(WORK REQUIRED): Copy, from the entries below, each line in which the string "computer" appears.

(Dataset entries)
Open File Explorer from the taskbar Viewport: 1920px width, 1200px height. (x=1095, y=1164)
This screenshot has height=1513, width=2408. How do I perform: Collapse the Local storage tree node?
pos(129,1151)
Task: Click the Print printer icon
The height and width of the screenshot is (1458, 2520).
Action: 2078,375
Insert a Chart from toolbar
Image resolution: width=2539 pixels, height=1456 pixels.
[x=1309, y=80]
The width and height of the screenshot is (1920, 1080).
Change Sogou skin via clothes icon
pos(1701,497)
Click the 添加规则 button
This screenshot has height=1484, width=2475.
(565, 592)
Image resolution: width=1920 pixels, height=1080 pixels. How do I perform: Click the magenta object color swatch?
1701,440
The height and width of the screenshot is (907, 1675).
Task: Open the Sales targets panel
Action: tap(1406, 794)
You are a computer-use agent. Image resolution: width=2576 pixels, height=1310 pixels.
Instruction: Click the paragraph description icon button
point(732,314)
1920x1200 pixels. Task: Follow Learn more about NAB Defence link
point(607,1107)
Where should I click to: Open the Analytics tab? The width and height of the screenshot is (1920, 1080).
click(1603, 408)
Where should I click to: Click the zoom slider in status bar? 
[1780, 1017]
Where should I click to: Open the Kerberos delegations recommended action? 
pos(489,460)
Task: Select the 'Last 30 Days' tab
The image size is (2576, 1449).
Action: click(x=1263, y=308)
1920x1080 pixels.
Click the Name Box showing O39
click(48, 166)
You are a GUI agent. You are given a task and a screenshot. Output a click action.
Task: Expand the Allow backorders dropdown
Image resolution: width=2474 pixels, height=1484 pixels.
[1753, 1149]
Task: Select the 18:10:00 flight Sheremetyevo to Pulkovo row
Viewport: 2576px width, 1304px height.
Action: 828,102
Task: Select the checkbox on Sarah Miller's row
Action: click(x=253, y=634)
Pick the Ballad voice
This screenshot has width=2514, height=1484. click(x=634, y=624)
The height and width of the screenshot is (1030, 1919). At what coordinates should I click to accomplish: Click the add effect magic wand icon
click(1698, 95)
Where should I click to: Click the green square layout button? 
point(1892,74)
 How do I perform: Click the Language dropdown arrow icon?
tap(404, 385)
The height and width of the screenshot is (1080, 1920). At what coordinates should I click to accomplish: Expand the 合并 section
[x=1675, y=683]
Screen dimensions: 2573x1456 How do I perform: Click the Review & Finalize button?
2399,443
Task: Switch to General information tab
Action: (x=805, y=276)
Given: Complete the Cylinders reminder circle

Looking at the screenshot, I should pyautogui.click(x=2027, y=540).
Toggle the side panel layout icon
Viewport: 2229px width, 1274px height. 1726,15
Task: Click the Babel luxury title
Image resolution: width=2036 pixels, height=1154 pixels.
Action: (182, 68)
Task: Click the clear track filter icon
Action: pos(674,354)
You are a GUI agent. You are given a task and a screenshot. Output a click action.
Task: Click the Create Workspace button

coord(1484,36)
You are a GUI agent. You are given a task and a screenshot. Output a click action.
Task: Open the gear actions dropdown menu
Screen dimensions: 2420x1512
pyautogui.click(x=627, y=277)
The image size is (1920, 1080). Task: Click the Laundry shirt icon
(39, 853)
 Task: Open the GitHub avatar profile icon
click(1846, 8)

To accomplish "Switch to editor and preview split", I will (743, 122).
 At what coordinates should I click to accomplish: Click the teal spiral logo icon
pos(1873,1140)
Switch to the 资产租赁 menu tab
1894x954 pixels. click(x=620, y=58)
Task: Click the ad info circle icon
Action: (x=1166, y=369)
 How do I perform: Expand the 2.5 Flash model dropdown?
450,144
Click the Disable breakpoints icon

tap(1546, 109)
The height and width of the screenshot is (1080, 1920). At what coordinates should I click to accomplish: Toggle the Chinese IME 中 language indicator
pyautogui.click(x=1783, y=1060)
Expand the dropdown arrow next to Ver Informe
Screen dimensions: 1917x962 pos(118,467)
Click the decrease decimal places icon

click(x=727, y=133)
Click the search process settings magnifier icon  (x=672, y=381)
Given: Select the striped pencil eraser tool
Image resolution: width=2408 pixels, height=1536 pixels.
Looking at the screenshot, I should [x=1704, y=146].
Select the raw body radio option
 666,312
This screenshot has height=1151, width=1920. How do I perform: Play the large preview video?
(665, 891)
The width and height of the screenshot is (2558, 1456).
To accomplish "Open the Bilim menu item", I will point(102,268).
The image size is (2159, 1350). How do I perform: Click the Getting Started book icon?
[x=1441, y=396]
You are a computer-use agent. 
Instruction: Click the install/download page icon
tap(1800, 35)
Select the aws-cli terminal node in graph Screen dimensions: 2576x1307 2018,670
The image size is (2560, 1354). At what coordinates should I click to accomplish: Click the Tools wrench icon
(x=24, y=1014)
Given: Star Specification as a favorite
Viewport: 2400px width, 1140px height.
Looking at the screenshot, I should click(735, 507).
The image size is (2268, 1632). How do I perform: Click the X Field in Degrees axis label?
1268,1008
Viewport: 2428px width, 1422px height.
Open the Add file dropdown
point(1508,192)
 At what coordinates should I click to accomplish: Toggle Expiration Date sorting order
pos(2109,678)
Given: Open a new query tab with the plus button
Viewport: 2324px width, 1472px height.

(ANSWER TO THIS PROBLEM):
You are a computer-use agent. Image resolution: width=2576 pixels, height=1310 pixels.
You are a computer-use agent. 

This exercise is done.